* THE RECORDS *
————
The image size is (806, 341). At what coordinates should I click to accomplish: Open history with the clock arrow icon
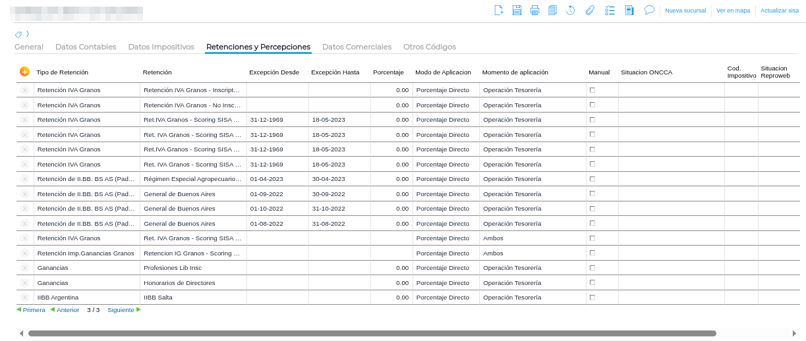point(571,10)
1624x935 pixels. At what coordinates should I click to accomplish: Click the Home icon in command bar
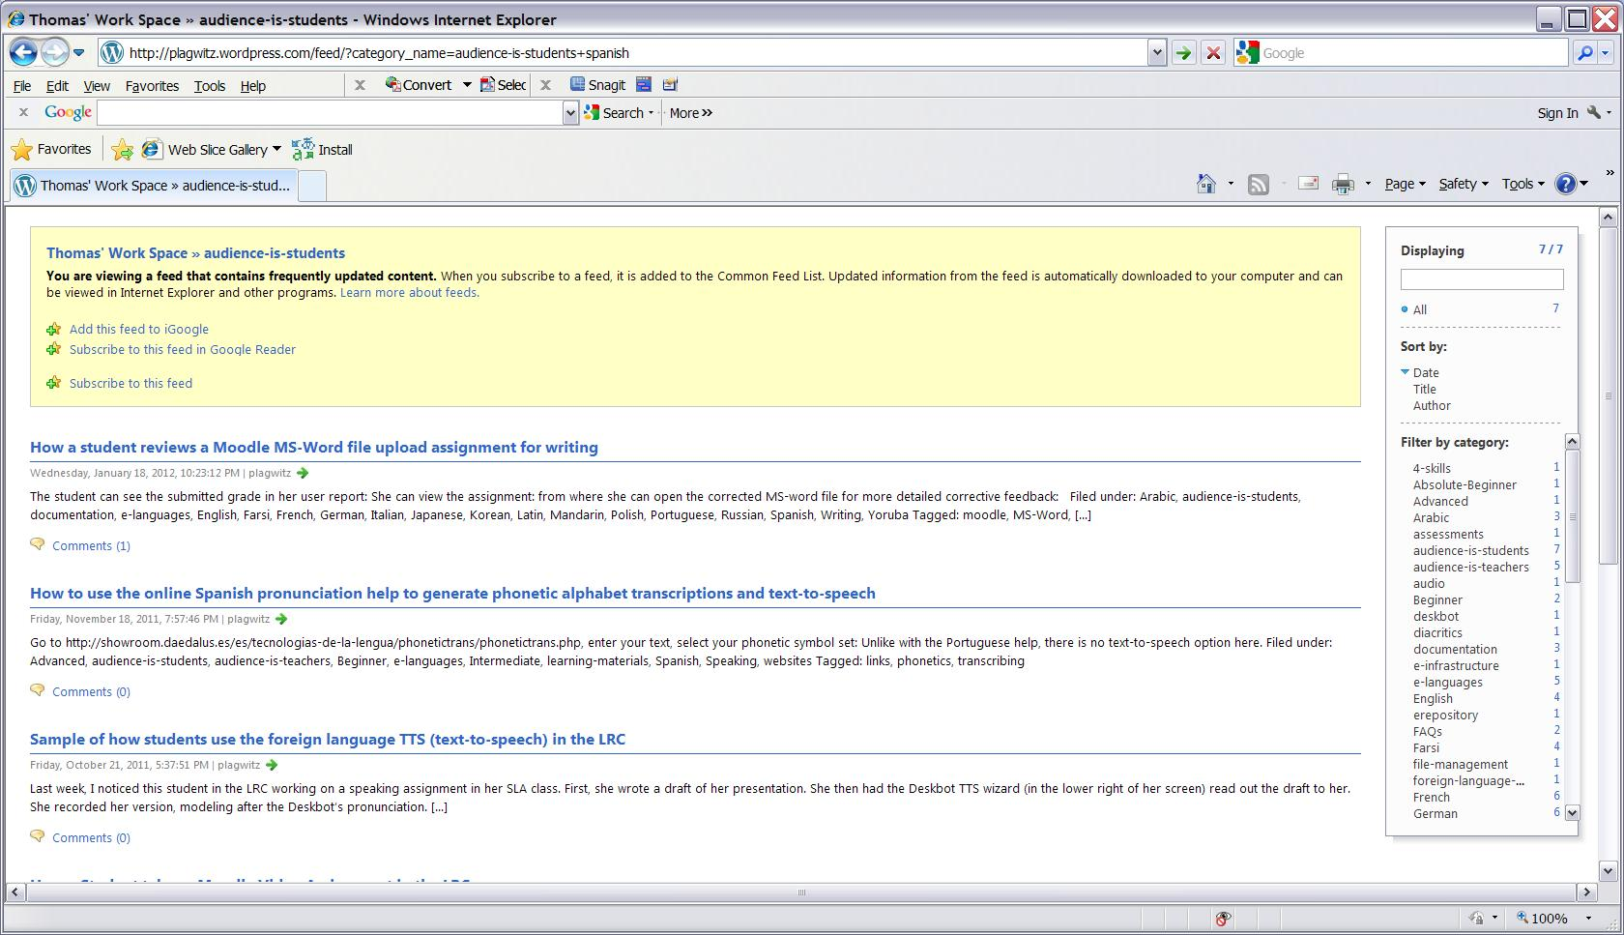(1205, 184)
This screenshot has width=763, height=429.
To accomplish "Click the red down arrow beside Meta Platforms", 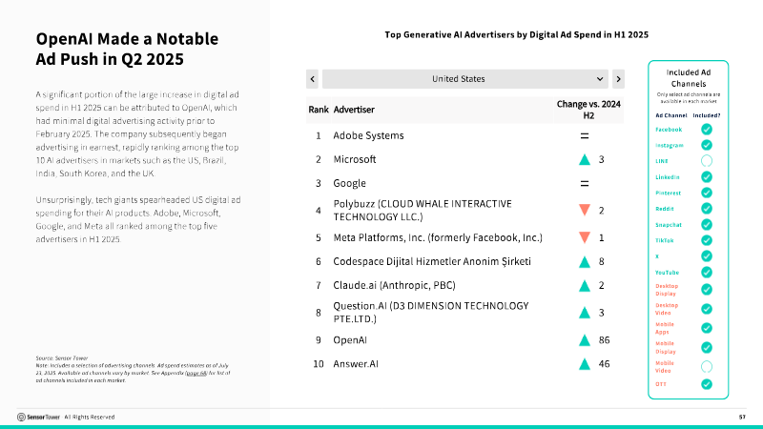I will point(585,237).
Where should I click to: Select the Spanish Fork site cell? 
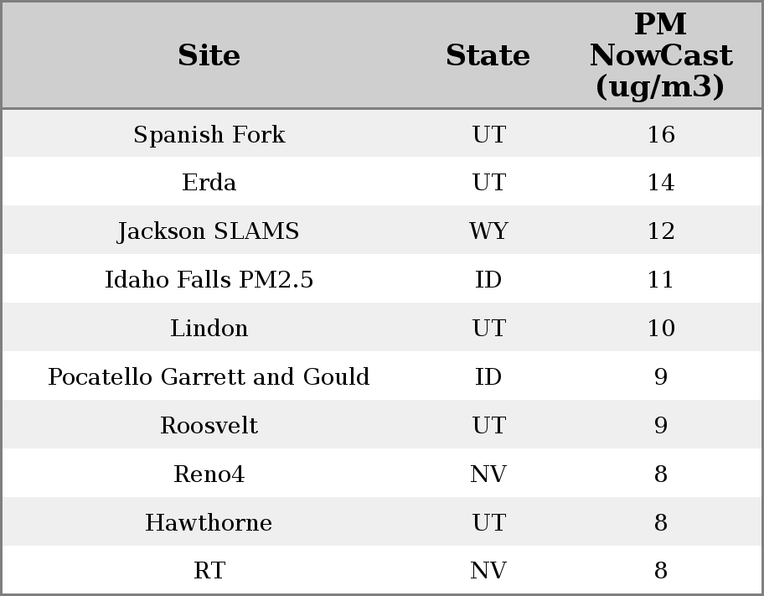209,135
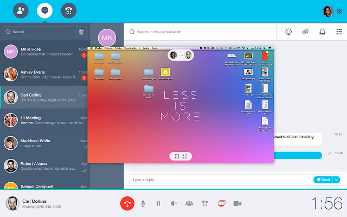View the call participants icon

click(x=189, y=203)
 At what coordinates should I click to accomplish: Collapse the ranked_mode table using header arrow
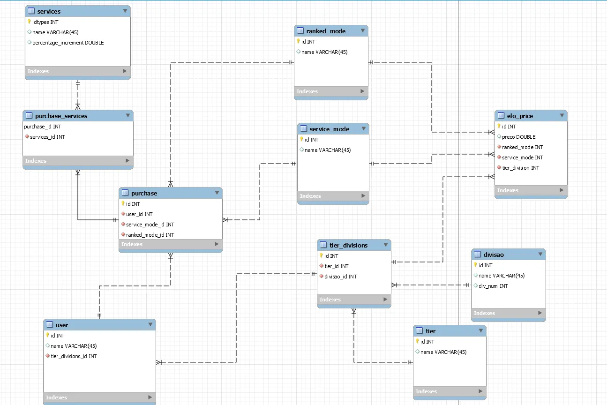click(x=362, y=31)
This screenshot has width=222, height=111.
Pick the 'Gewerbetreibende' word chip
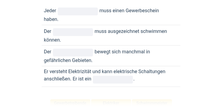click(70, 103)
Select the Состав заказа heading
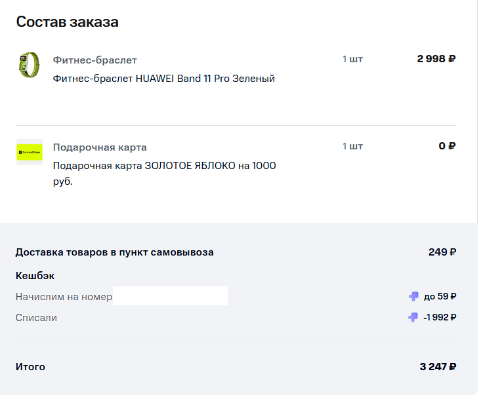The image size is (483, 401). click(x=67, y=22)
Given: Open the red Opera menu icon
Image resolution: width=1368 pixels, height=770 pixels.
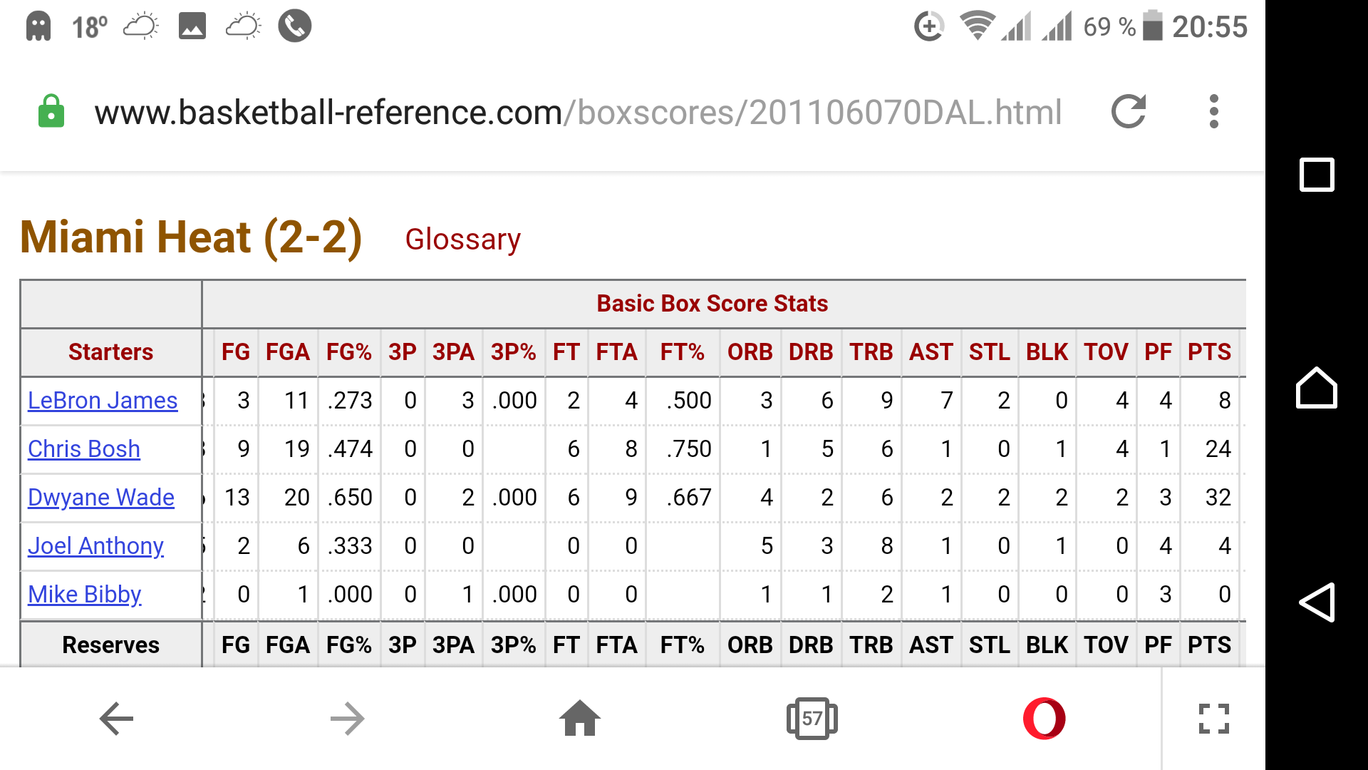Looking at the screenshot, I should click(x=1044, y=718).
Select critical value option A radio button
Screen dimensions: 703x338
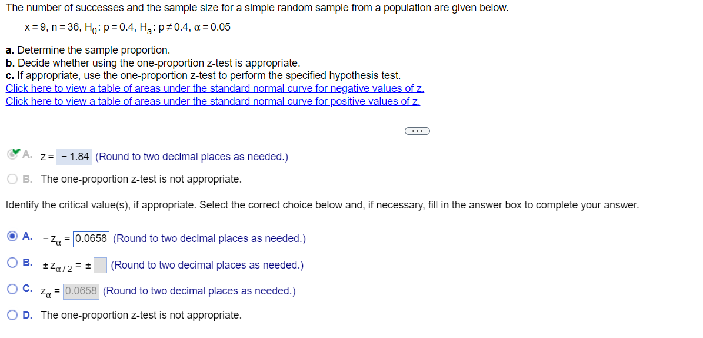coord(13,236)
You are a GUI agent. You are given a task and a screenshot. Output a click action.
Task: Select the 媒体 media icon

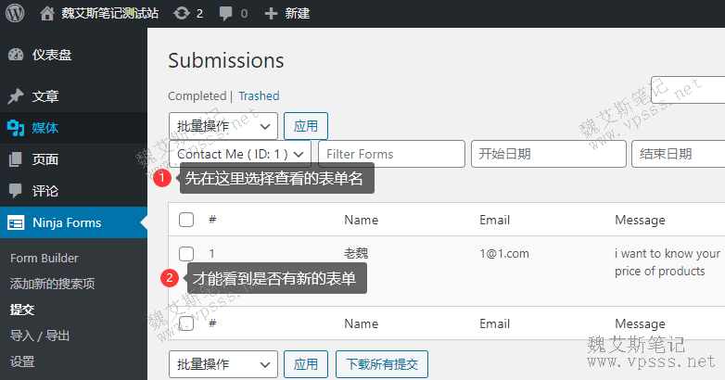(16, 128)
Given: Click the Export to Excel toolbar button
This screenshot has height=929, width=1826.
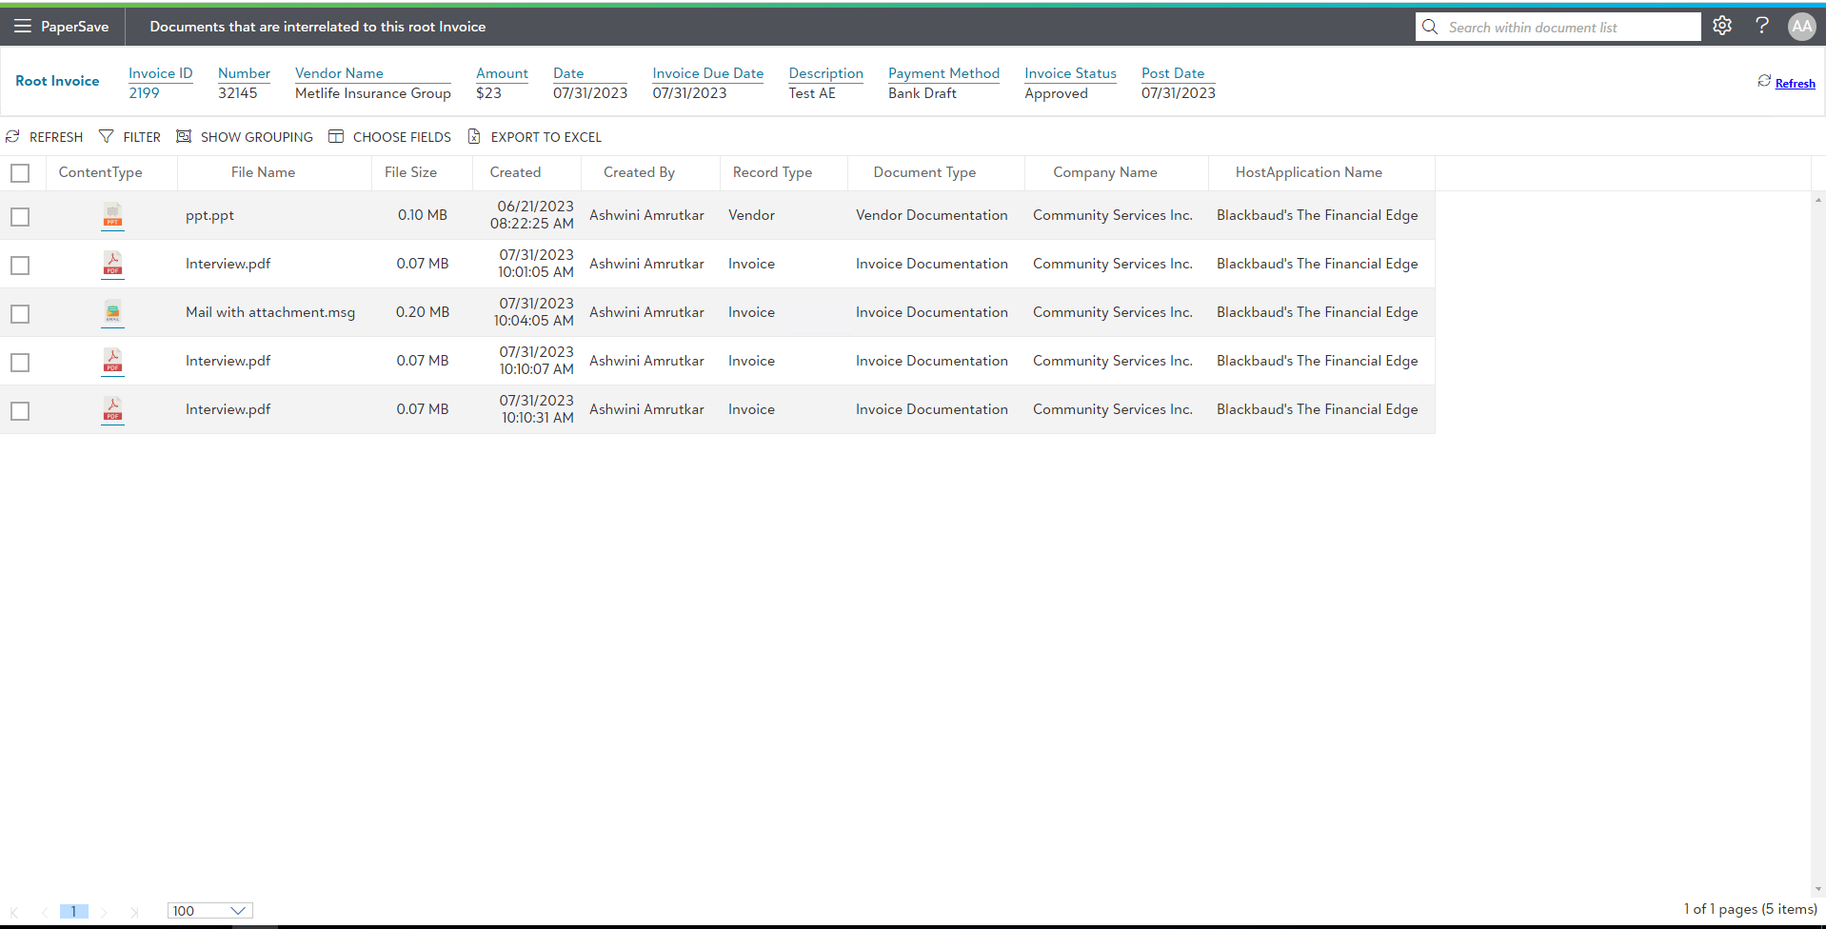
————
* EXERCISE INSTRUCTIONS *
Among the lines above, find the ones containing "This" and copy them.

* RESPONSE BOX *
This screenshot has width=763, height=429.
This screenshot has width=222, height=111.
This screenshot has height=929, width=1826.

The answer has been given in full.